Kämpferischer Idealist

Nicht nur mit der Gründung des Kammerorchesters Zürich hat Alexander Schaichet die Schweizer Musikszene in der ersten Hälfte des 20. Jahrhunderts bereichert. Die von Irene Forster und Esther Girsberger herausgegebene Biografie beeindruckt auch durch die Zeugnisse ehemaliger Schülerinnen und Schüler.

Eine Biografie ist immer heikel: Hier die Person, die natürlich im Mittelpunkt stehen sollte. Dort die gesellschaftlichen, damit auch kulturellen Verhältnisse, die Handlungsmöglichkeiten eröffnen, aber auch einschränken. Alexander Schaichet (1887–1964) war eine starke Persönlichkeit. Aber selbst dem herausragenden Dirigenten, Geiger und Bratschisten waren so manches Mal die Hände gebunden, wenn die harte Realität zuschlug.

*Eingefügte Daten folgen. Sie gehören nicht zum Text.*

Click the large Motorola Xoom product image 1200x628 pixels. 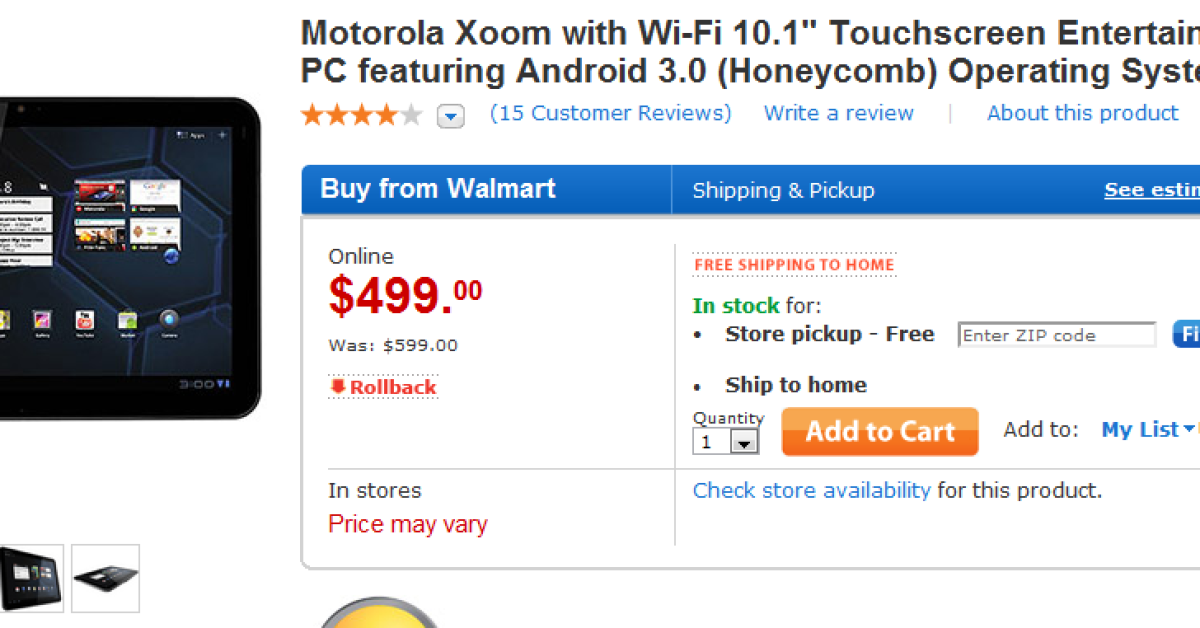[x=125, y=257]
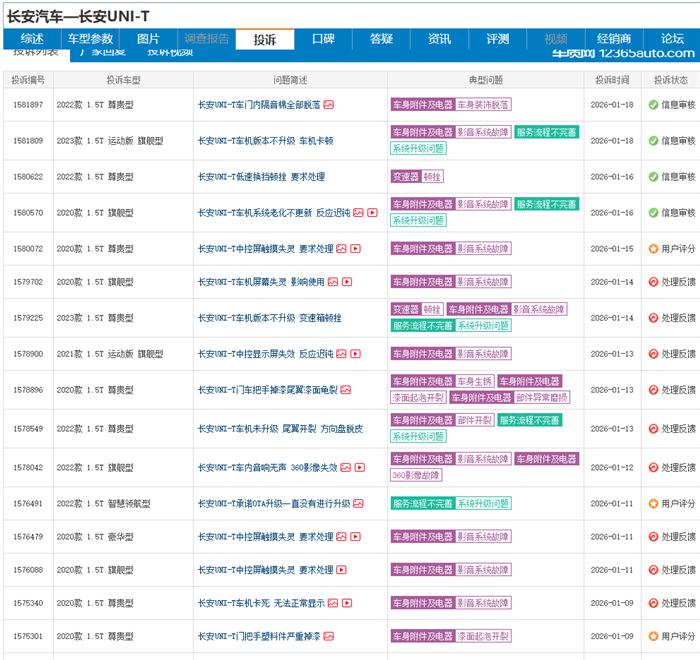Switch to the 口碑 tab
Screen dimensions: 700x660
click(x=323, y=39)
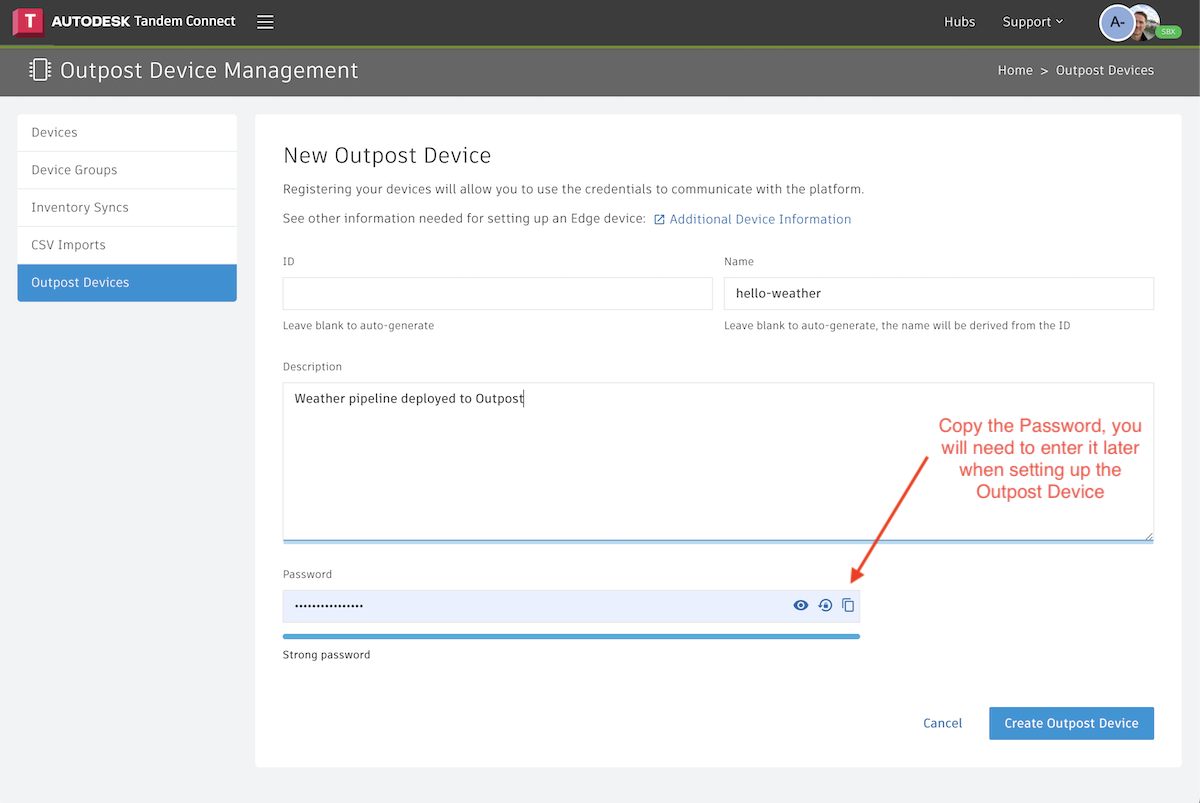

Der kurzweilige Sammelband Zivilstand Musiker – Alexander Schaichet und das erste Kammerorchester der Schweiz liest sich wie der kämpferische Weg eines unermüdlichen Idealisten. Schaichet «strandete» 1914 in Zürich. Der Ausbruch des Ersten Weltkrieges verhinderte die Rückkehr nach Jena, wo er schon mit 25 Jahren eine Stelle als Konzertmeister hatte. Für die Musikszene Zürichs wurde Schaichet zum Glücksfall, vor allem durch die Gründung des Kammerorchesters Zürich im Jahr 1920.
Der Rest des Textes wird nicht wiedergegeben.